Selain untuk memperkokoh dukungan publik, ia juga bertujuan untuk menghinakan Khalid dan mencegah jatuhnya kekuasaan di tangannya. Meskipun akhirnya kematiannya disebabkan oleh pernikahannya dengan wanita tersebut karana dedam atas rasa sakit hati terhadap penghinaannya terhadap dirinya dan putranya, Khalid.
- Merebut kembali Syam ke pangkuan
Ini ditandai dengan peristiwa Mahju Rahith antara Marwan bin Hakam dan Dhahak bin Qais.
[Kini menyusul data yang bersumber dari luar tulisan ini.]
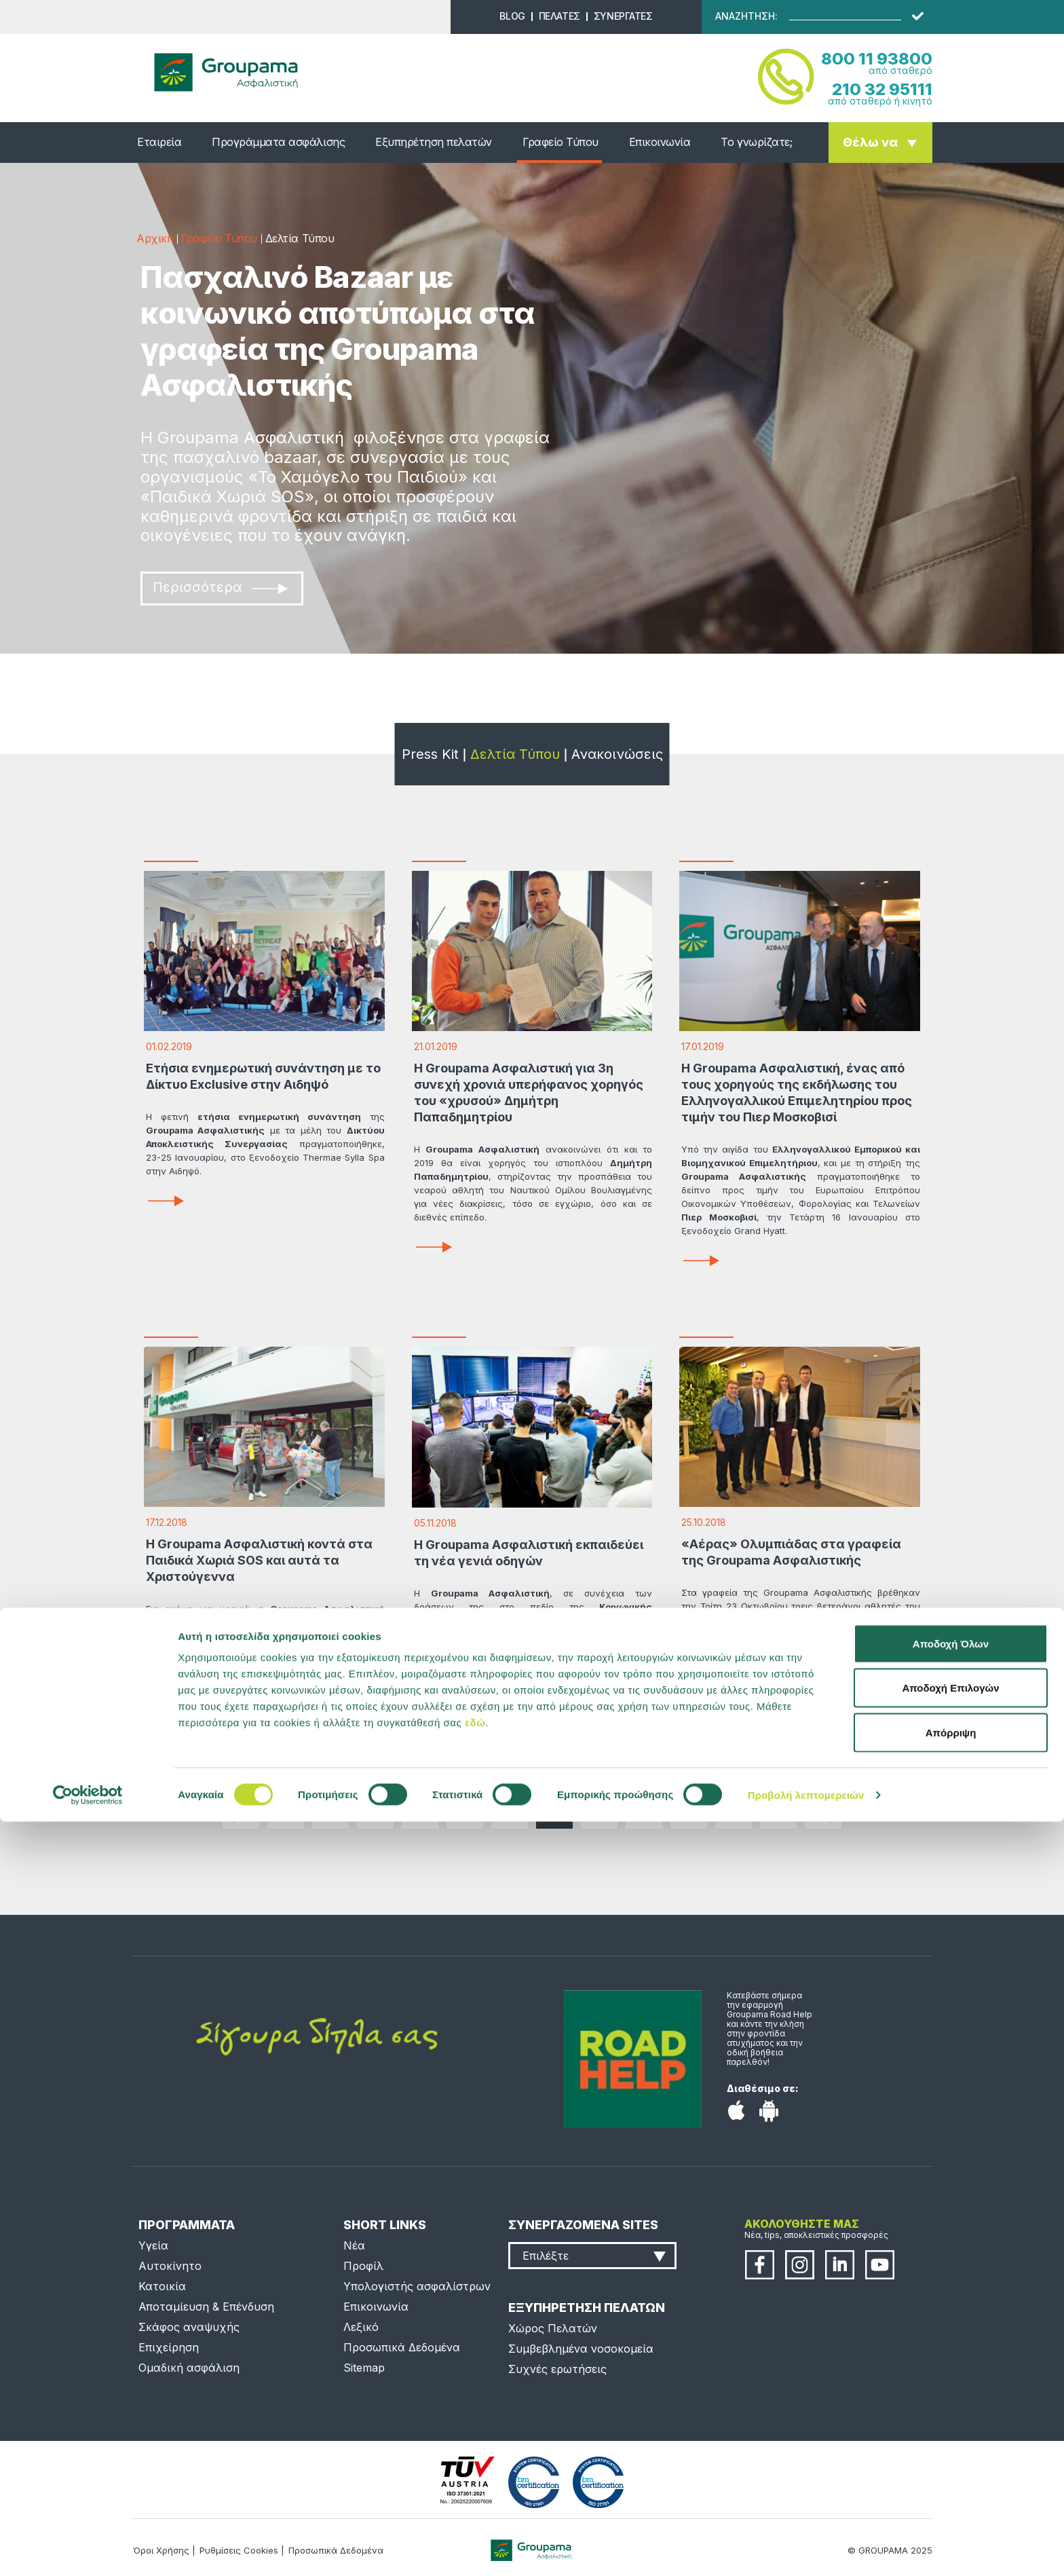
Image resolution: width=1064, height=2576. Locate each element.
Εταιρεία (159, 142)
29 (689, 1810)
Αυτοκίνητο (170, 2266)
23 (420, 1810)
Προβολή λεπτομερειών (806, 2549)
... (286, 1810)
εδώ (475, 2476)
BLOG (512, 16)
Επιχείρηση (168, 2347)
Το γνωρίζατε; (756, 142)
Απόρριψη (951, 2487)
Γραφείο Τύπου (560, 142)
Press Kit (430, 754)
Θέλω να (870, 142)
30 (733, 1810)
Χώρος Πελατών (552, 2328)
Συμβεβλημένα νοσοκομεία (580, 2348)
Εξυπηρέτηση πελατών (433, 142)
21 (330, 1810)
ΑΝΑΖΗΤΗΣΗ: (746, 16)
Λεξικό (361, 2327)
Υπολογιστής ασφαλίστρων (417, 2286)
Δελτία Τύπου (515, 754)
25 (510, 1810)
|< (241, 1810)
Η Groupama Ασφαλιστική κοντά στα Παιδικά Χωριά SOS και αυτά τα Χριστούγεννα (259, 1560)
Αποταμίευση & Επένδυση (206, 2306)
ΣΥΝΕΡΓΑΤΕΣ (623, 16)
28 (644, 1810)
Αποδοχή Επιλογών (950, 2442)
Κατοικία (162, 2286)
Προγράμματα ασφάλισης (278, 142)
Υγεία (153, 2245)
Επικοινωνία (660, 142)
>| (823, 1810)
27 (599, 1810)
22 (375, 1810)
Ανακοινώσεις (617, 754)
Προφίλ (363, 2266)
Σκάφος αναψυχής (189, 2327)
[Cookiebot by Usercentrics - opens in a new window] (87, 2549)
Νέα (354, 2245)
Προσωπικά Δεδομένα (401, 2347)
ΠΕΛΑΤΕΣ (559, 16)
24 (465, 1810)
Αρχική (154, 238)
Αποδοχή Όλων (951, 2398)
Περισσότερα (220, 587)
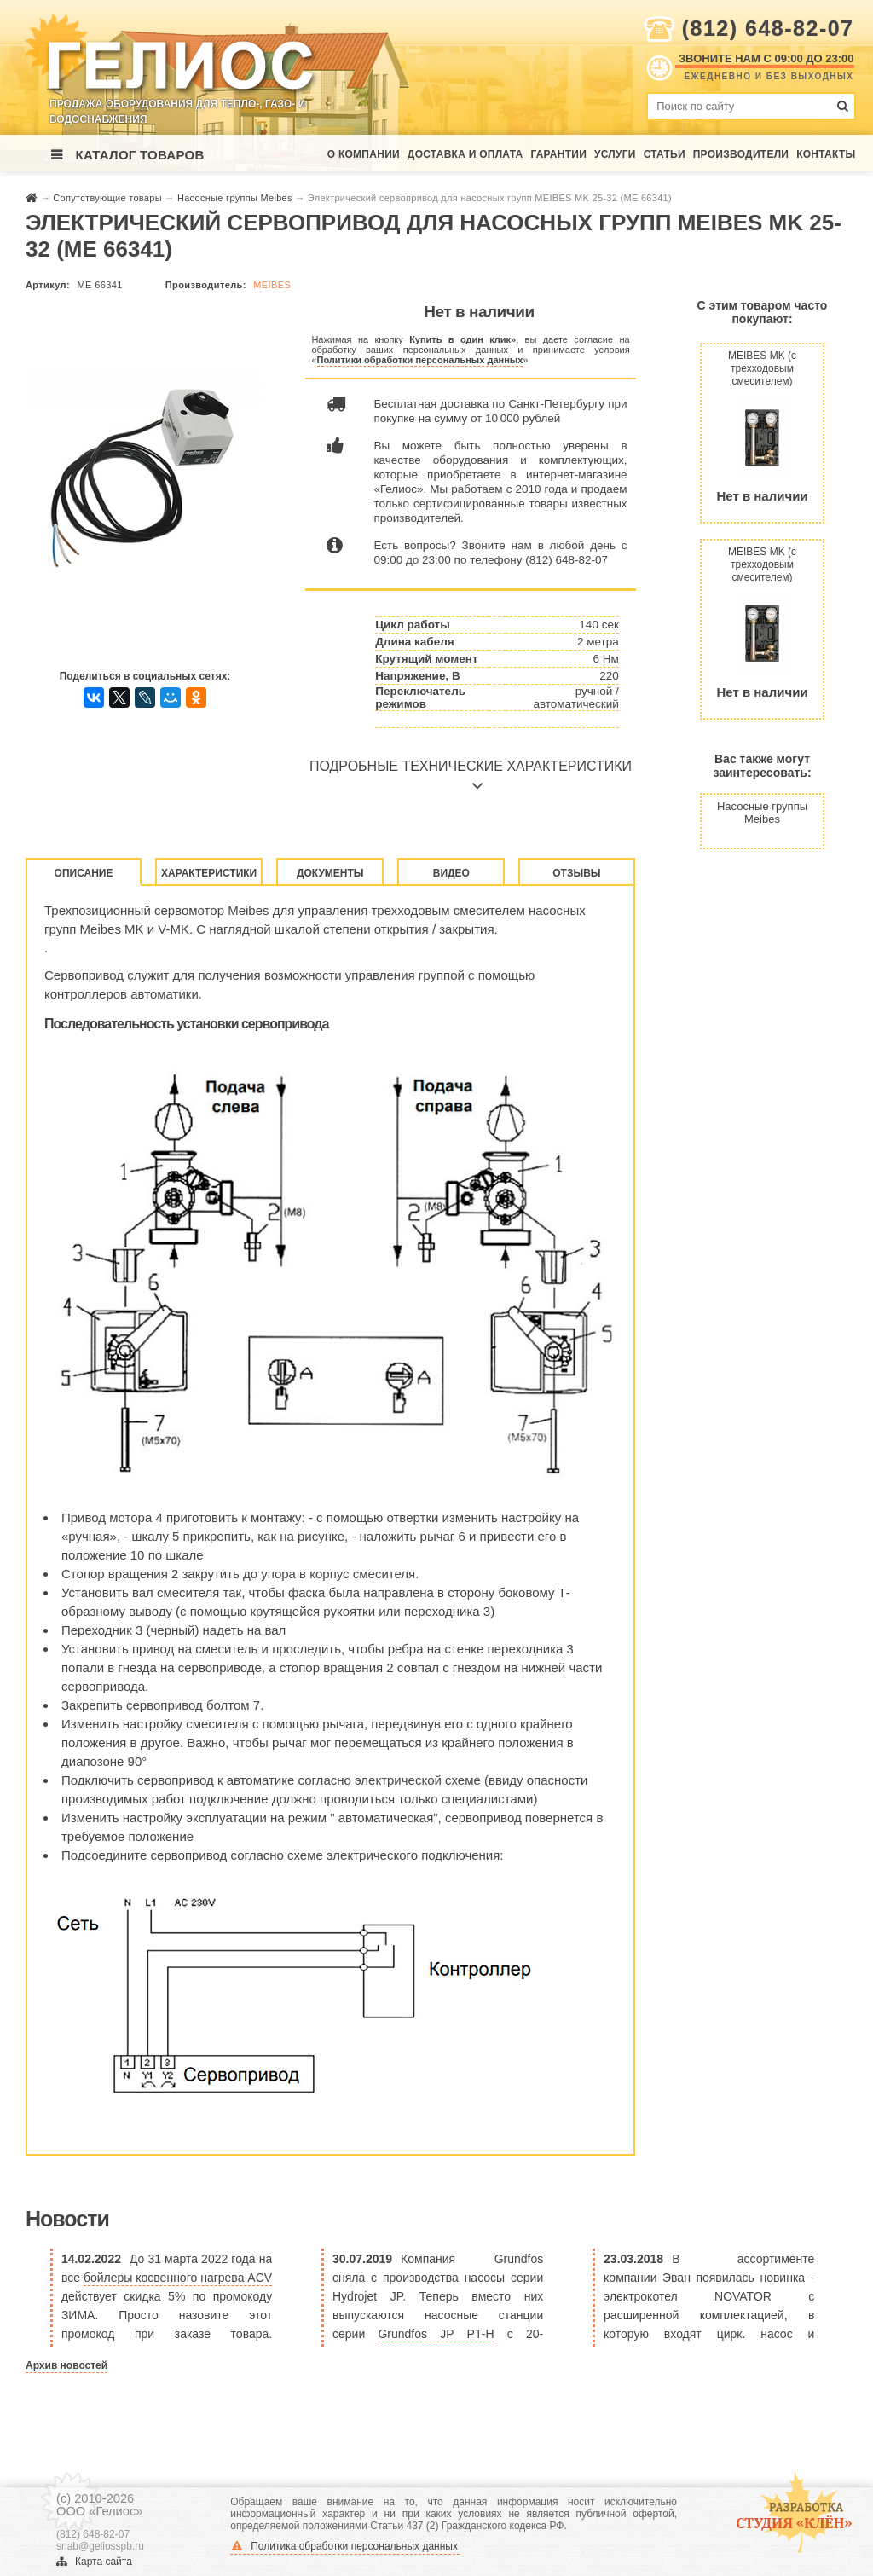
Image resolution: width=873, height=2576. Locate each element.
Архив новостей (66, 2365)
Karena merasa tertipu oleh makar Ibnu Ziyad yang menyuruhnya untuk membaiat rakyat untuk dirinya dan malah mendapatkan repon negatif dari masyarakat, akhirnya terjadilah peristiwa ini. Ia mempersiapkan pasukan dengan meminta bantuan kepada Nu’man bin Bayir dan Zufar bin Harits al Kalabi bersama pasukan Qinaishirin dan terkumpul 30.000 pasukan. Dari kubu Marwan pun demikian, telah mempersiapkan pasukan gabungan. Mereka bertempur selama 20 hari. Ibnu Ziyad berinisiatif untuk melakukan genjatan senjata untuk mengecoh musuh, setelah terjadi genjatan senjata pasukan Marwan melakukan tipu daya dengan melakukan serangan yang hebat hingga pasukan Dhahak pun kocar-kacir dan terpukul mundur. Akhirnya Dhahak pun terbunuh di tangan Zam’ah bin Abdullah.
- Meredam Pergerakan Raja Makkah, Ibnu Zubair
Upaya yang ini adalah dengan mencegah pergerakan perluasan wilayah ibnu Zubair yang mulai meluas cakupan wilayahnya. Perlu diketahui bahwa kekuasaan ibnu zubair sudah meliputi sebagain besar wilayah teritorial kekuasaan kaum muslimin yang meliputi hijaz, mesir, iraq dan sebagian kecil wilayah syam. Maka langkah yang harus ditempuh adalah merebut kembali wilayah tersebut dan menempatkan para gubernur-gubernurnya dari kalangan Bani Umayah.
WAFATNYA MARWAN BIN HAKAM DAN PENUNJUKAN KHALIFAH
Marawan bin Hakam meninggal pada tanggal 3 Ramadhan 65 H dibunuh oleh istrinya, Ummu Khalid dengan dicekik ketika tidur lantaran dendam akan penghinaan yang dilakukannya terhadap Ummu Khalid dan Khalid dengan dibantu pada dayang. Ia hanya memimpin tidak genap satu tahun, hanya 9 bulan saja.
Dimasa hidupnya, pada masa kekhilafahan Ibnu Zubair, ia menunjuk anaknya Abdulmalik untuk menggantikan kekhilafahan sepeninggalannya pada tahun 65 H. dia menjadi penguasa Syam dan Mesir dalam kurun waktu tujuh tahun. Ibnu Zubair menguasai negeri-negeri lain. Tatkala kematian ayahnya, pembaiatan untuk dirinya diperbaharui di Damaskus dan Mesir, serta wilayah-wilayah di bawahnya. Kemudian ia menjadi khalifah seluruh negri setelah wafatnya Ibnu Zubair pada tahun 73 H ditangan Hajjaj bin Yusuf.
PENUTUP
Kedaulatan Dinasti Marwaniyah semakin kokoh dengan wafatnya Abdullah bin Zubair di tangan Hajjaj bin Yusuf ats Tsaqafi. Hingga terus berjalan puncak kegamilanggannya di tangan khalifah Umar bin Abdul Aziz yang mengembalikan suasana kekhilafahan ala Umar bin Khattab. Kekhilafahan ini diakhiri oleh Marwan bin Muhammad yang kala itu Bani Abasiyah sudah muncul bahkan sudah memiliki kekuatan yang luar biasa hingga mempu menggulingkan umawiyah dan membuka lembaran sejarah baru.
وتلك الأيام نداولها بين الناس
Benarlah firman Allah di atas, karena sesungguhnya putaran roda kehidupan tidak bisa dihindari. Mereka yang dahulu di atas, ada saatnya pula mereka akan berada di bawah begitu pula sebaliknya.
Dibalik semua kejadian ini tersimpan ibrah yang sangat luar biasa. Hanya orang-orang yang berakal yang mampu untuk mengambil hikmah dan berbenah diri. Wallahu a’lam bish shawab.